Sourdough Kaiser rolls
I am enjoying a long weekend at home – Ascension day is a national holiday and both my employer (IBM) and my customer (ASML) closed their offices on the friday following it.
So I decided to experiment a bit with the bread I bake. The usual routine is that I bake three breads (two sourdough and one with commercial yeast) to get us through the week without having to rely on factory bread from the supermarket. This weekend, I wanted to have a go at Kaiser rolls, also known in Austria as Kaisersemmel or Handsemmel. A piece of traditional artisanal baking skill in Austria, but here you only get the factory made stuff.
I wanted to hand-make these traditional rolls according to the old ways. Traditionally, the leaven (natural yeast) would be provided to the baker by the local brewery, but that is not a viable solution nowadays. But we have sourdough, which should have some semblance to the old sour mash from the brewery.
So I set out to compare recipes and shaping techniques. There’s lots of recipes to be found actually, and the conclusion with all these white bun recipes is – you just add what you like. In my case, I wanted to go easy on the butter and sugar so that my wife would not have any reservations in sampling the finished product. But afterwards she admitted she would have eaten them whatever the content, they were that tasty.
Here is the recipe I ended up with. It was enough to create 11 rolls of roughly 75g each.
The evening preceding the day you want to eat the rolls, you mix the following ingredients into a rough mass:
- 100g sourdough starter (100% hydration meaning it’s 50g flour, 50g water)
- 450g AP flour (of which 200g was Type 00 strong flour)
- 5g sugar
- 60g full-fat milk
- 200g water (cold)
Leave the rough dough to rest for 25 minutes (the flour is allowed to absorb the moisture, this is called “autolyse”) and then add:
- 20g butter (soft, hand-warm)
- 7g salt
Knead the dough by hand during 6 minutes until it is silky smooth.
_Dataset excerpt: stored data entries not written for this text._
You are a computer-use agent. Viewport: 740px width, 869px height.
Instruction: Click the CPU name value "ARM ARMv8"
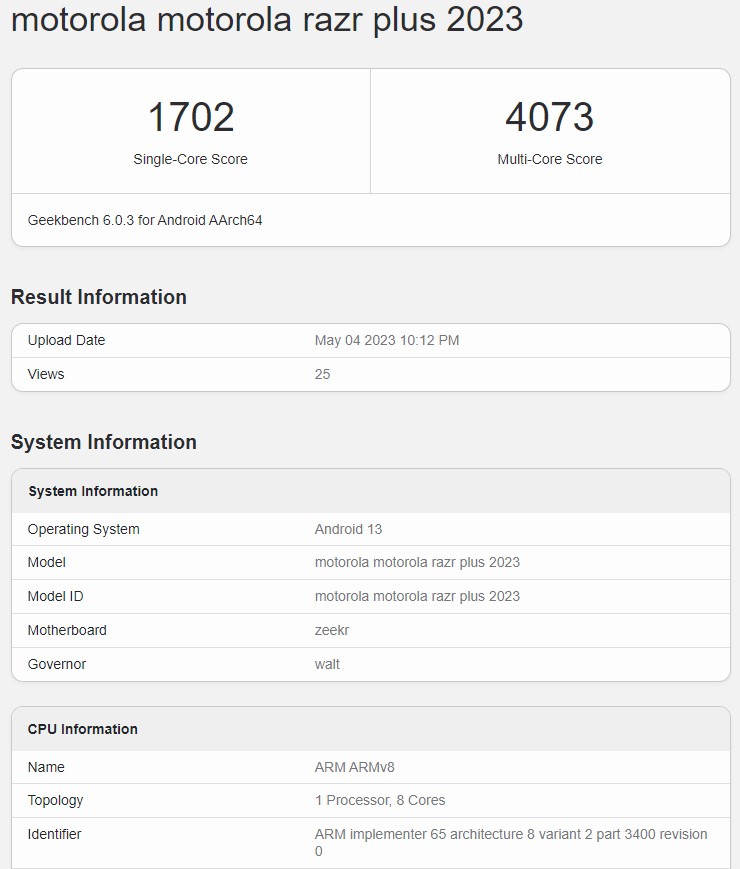tap(355, 767)
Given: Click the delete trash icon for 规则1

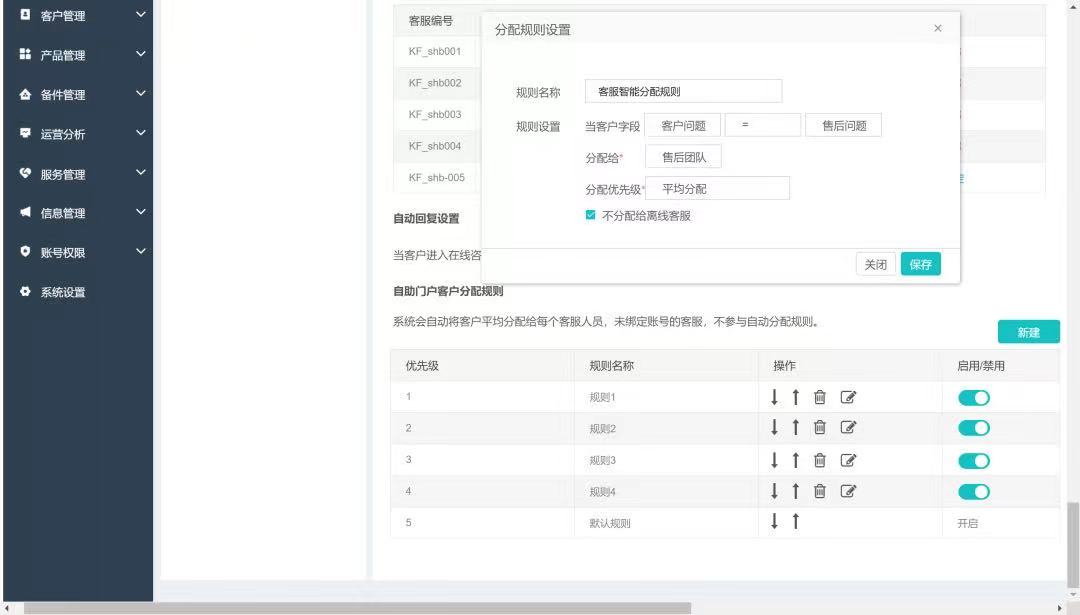Looking at the screenshot, I should tap(820, 398).

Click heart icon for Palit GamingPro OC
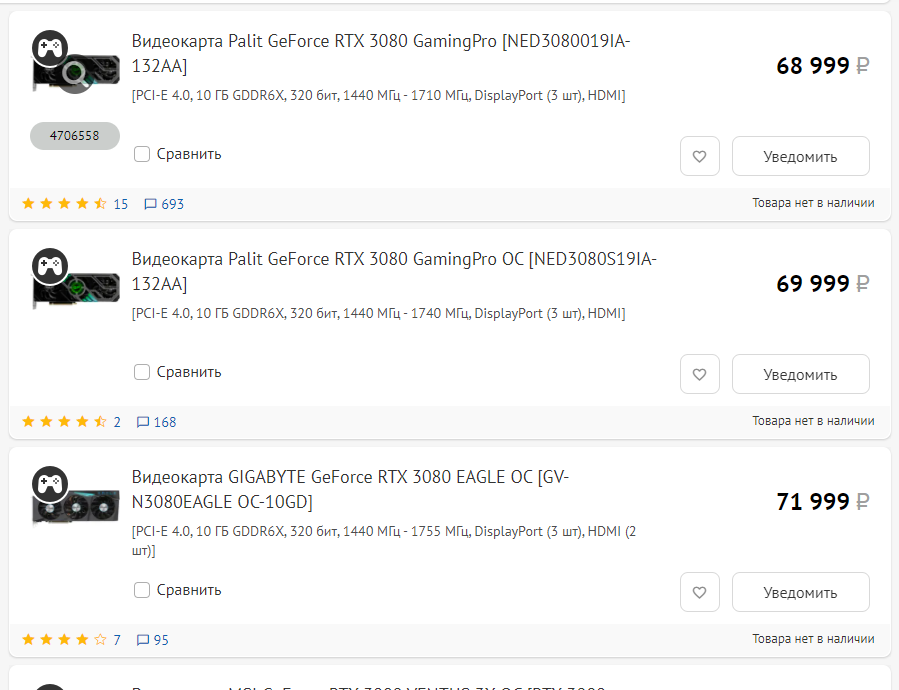pyautogui.click(x=699, y=374)
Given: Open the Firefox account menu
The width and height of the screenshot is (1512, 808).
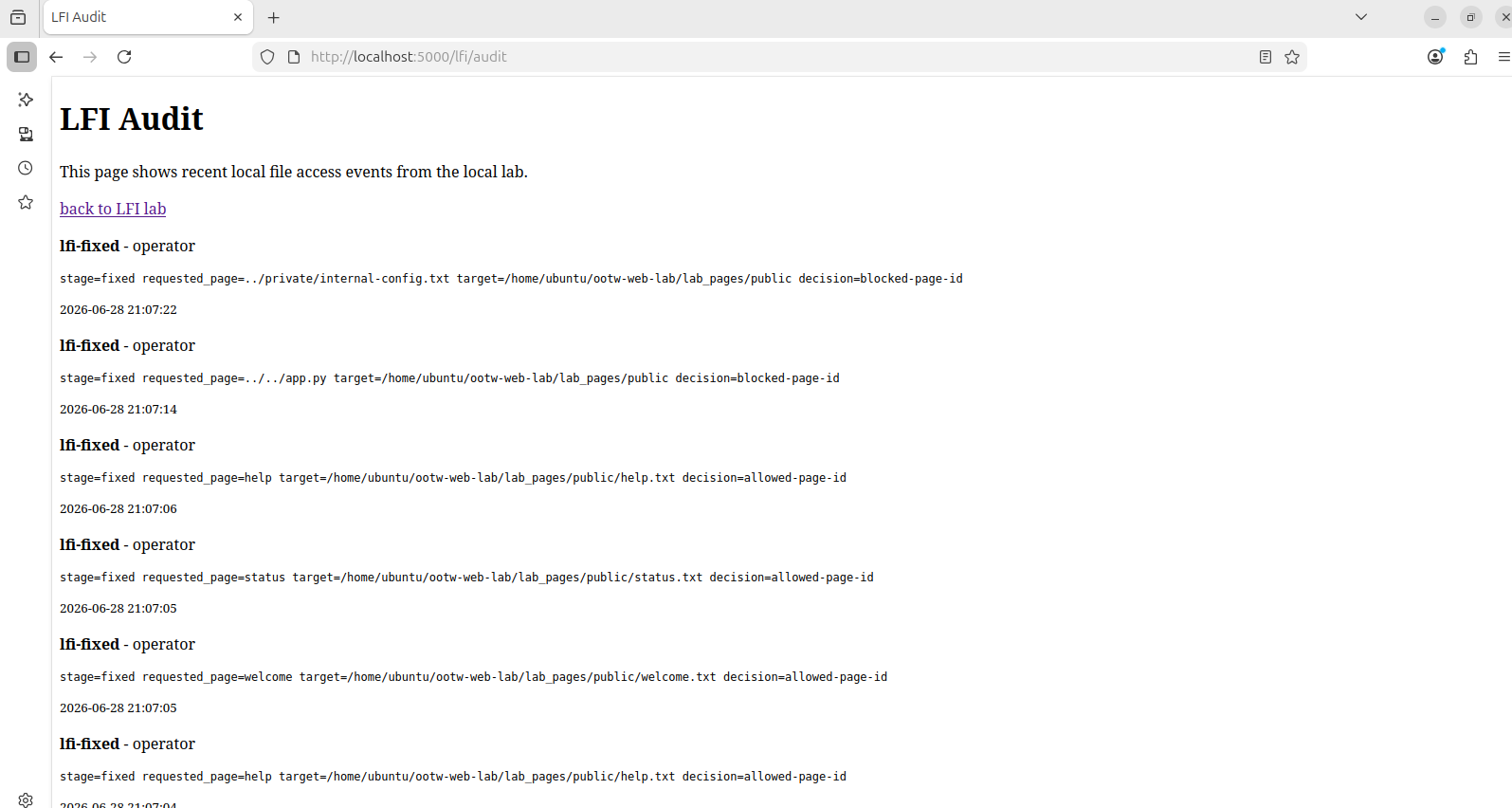Looking at the screenshot, I should tap(1435, 57).
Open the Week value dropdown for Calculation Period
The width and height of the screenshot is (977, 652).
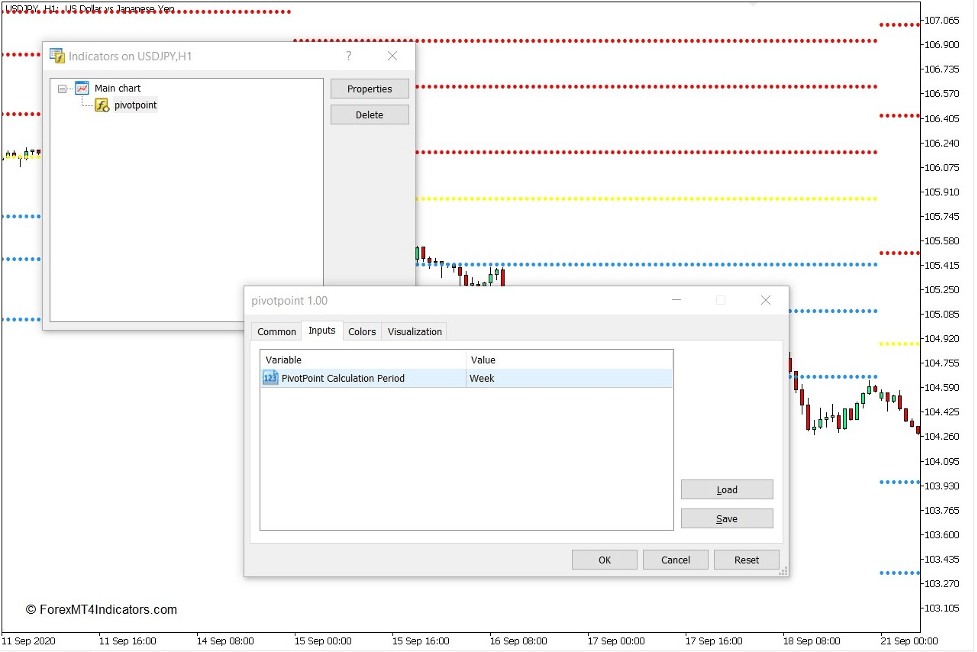pos(560,378)
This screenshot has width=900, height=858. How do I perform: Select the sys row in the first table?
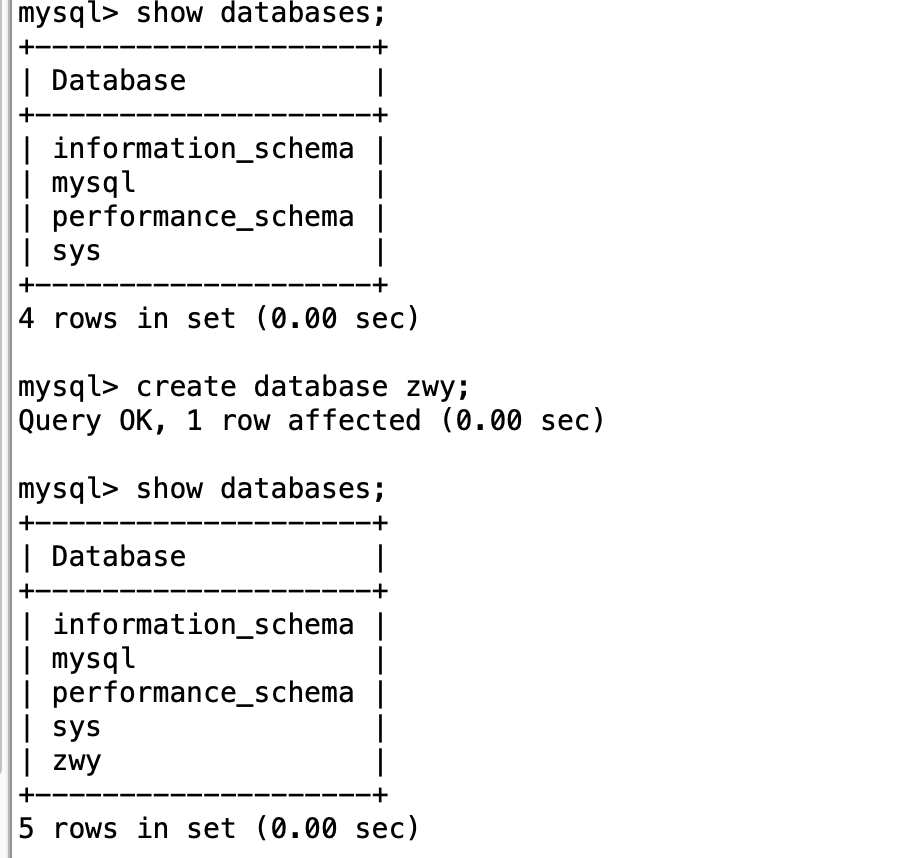(x=77, y=251)
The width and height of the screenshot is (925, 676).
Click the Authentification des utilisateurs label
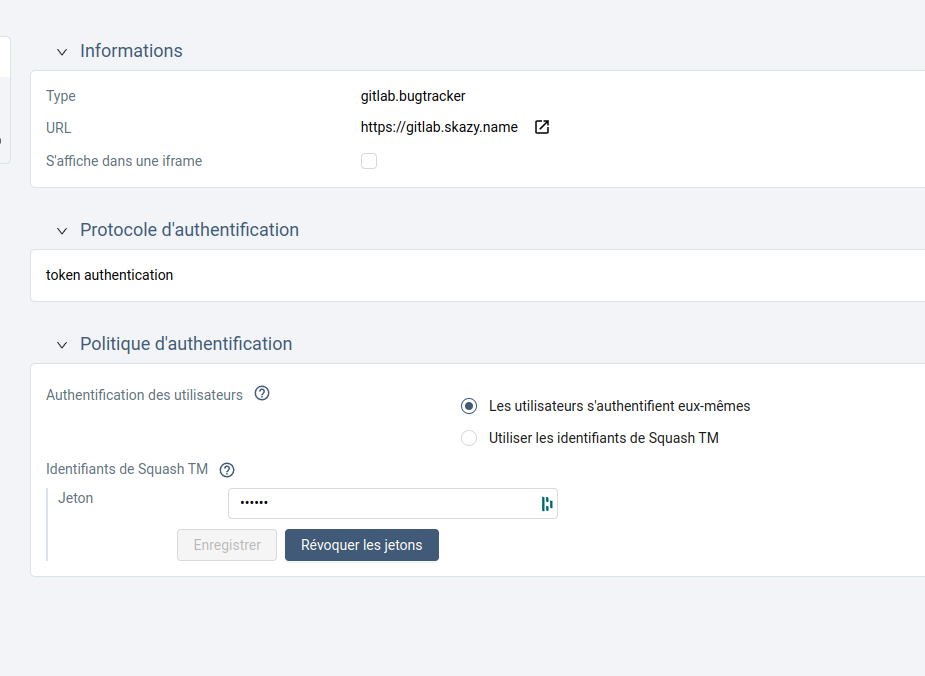(x=144, y=395)
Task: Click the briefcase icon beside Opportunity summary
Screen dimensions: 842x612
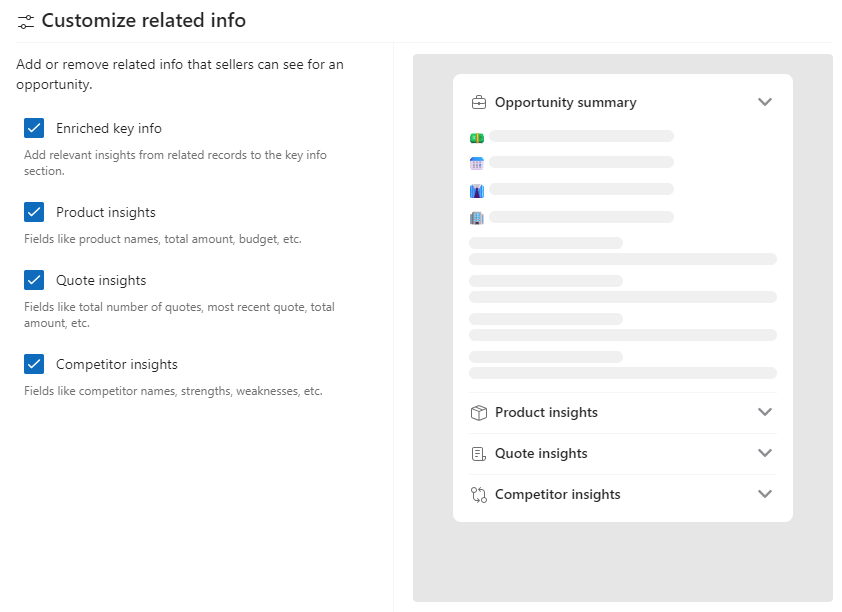Action: [478, 102]
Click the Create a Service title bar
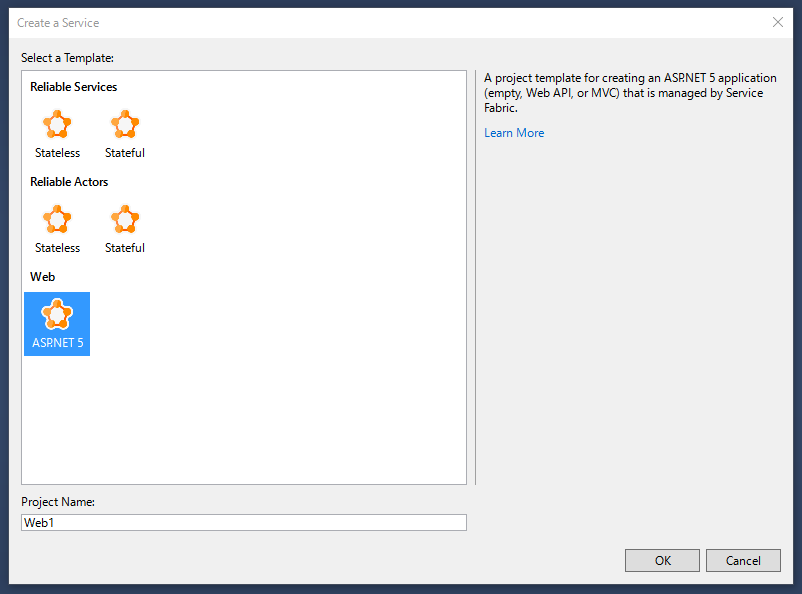 (389, 23)
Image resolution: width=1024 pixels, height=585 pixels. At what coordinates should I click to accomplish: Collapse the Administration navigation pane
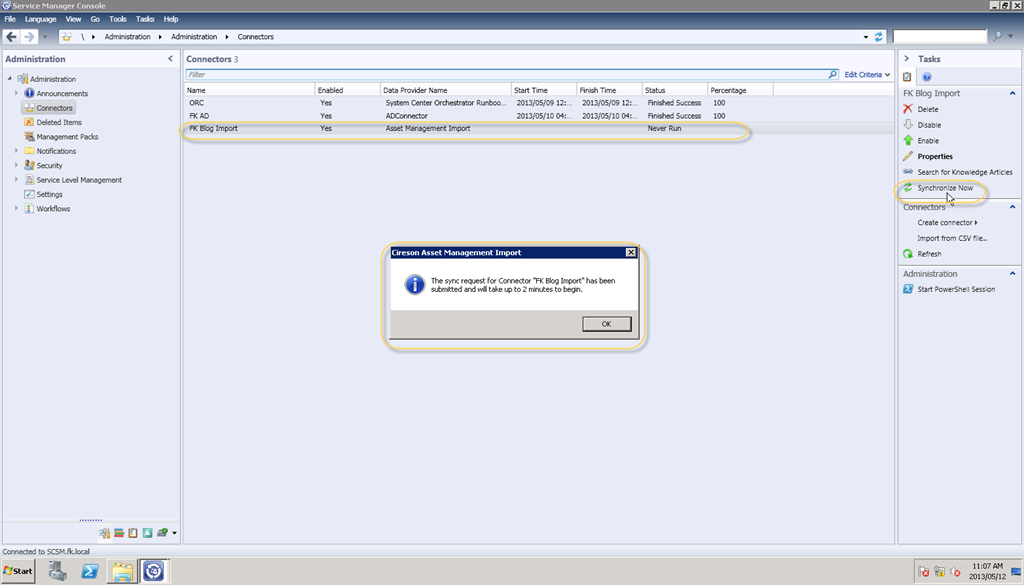(170, 59)
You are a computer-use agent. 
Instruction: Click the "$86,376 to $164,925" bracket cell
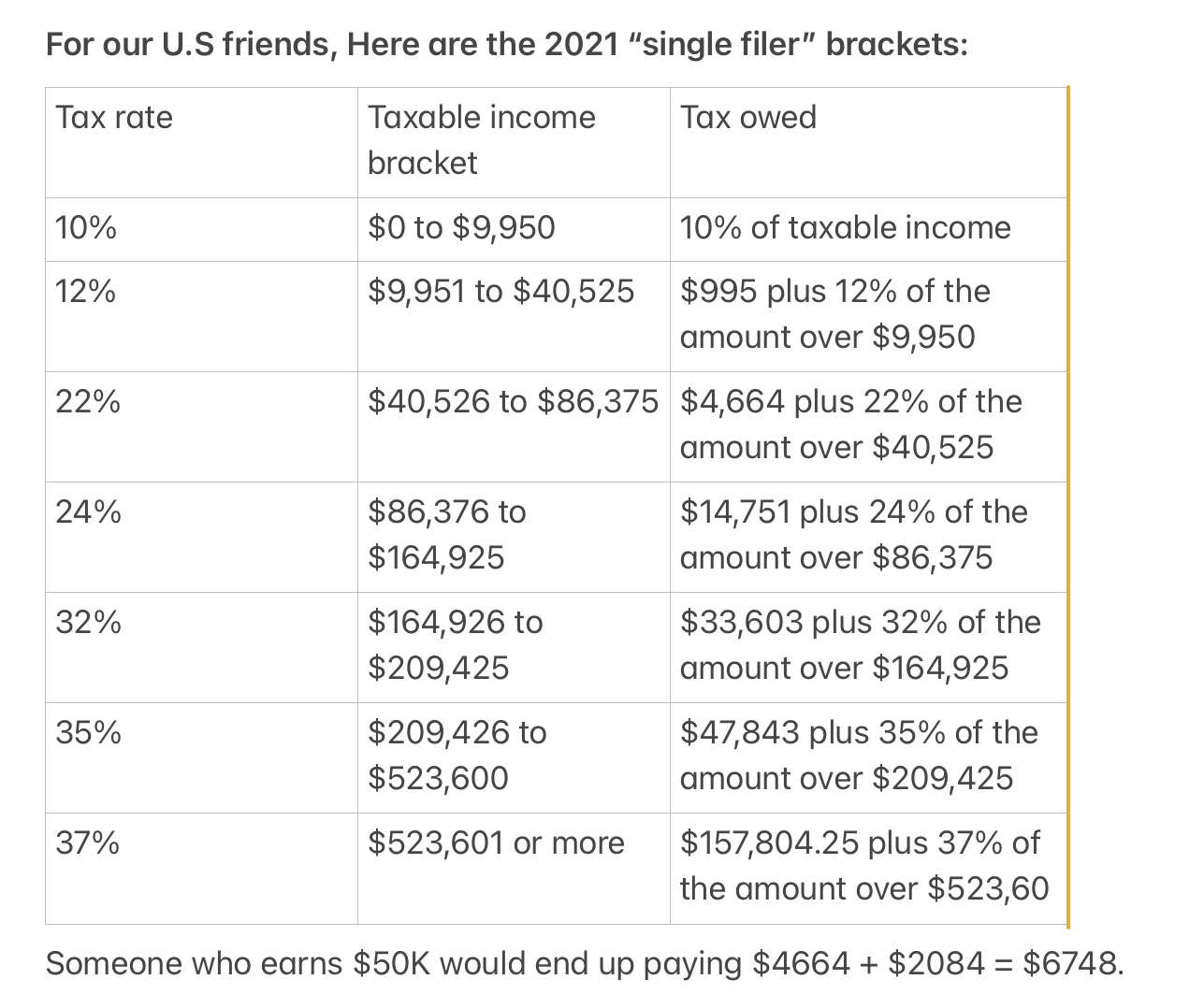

Then return the dough ball to a container and cover with clingfilm.
Leave the container on the kitchen counter for a bulk fermentation during the night. Do not place the container in the fridge. In 8 hours, the dough will double or almost triple in size.
Next morning, dump the dough onto your work area and gently push the air out with your flattened hands.
Using a dough cutter divide the mass into pieces of 75 – 80 grams and shape them into balls, creating surface tension. Leave these to rest for 15 minutes.
Gently flatten the balls of dough, creating circular disks. Dip them into some rye flour so that they are coated with a thin layer. This will prevent them sticking together. Leave to rest for another 15 minutes.
Now, shape the Kaiser rolls. There are several techniques for doing this, but I used what I assume is the traditional way. Here is a nice video of shaping a Kaiser roll. No rubber stamp, no knots in the dough. The real stuff!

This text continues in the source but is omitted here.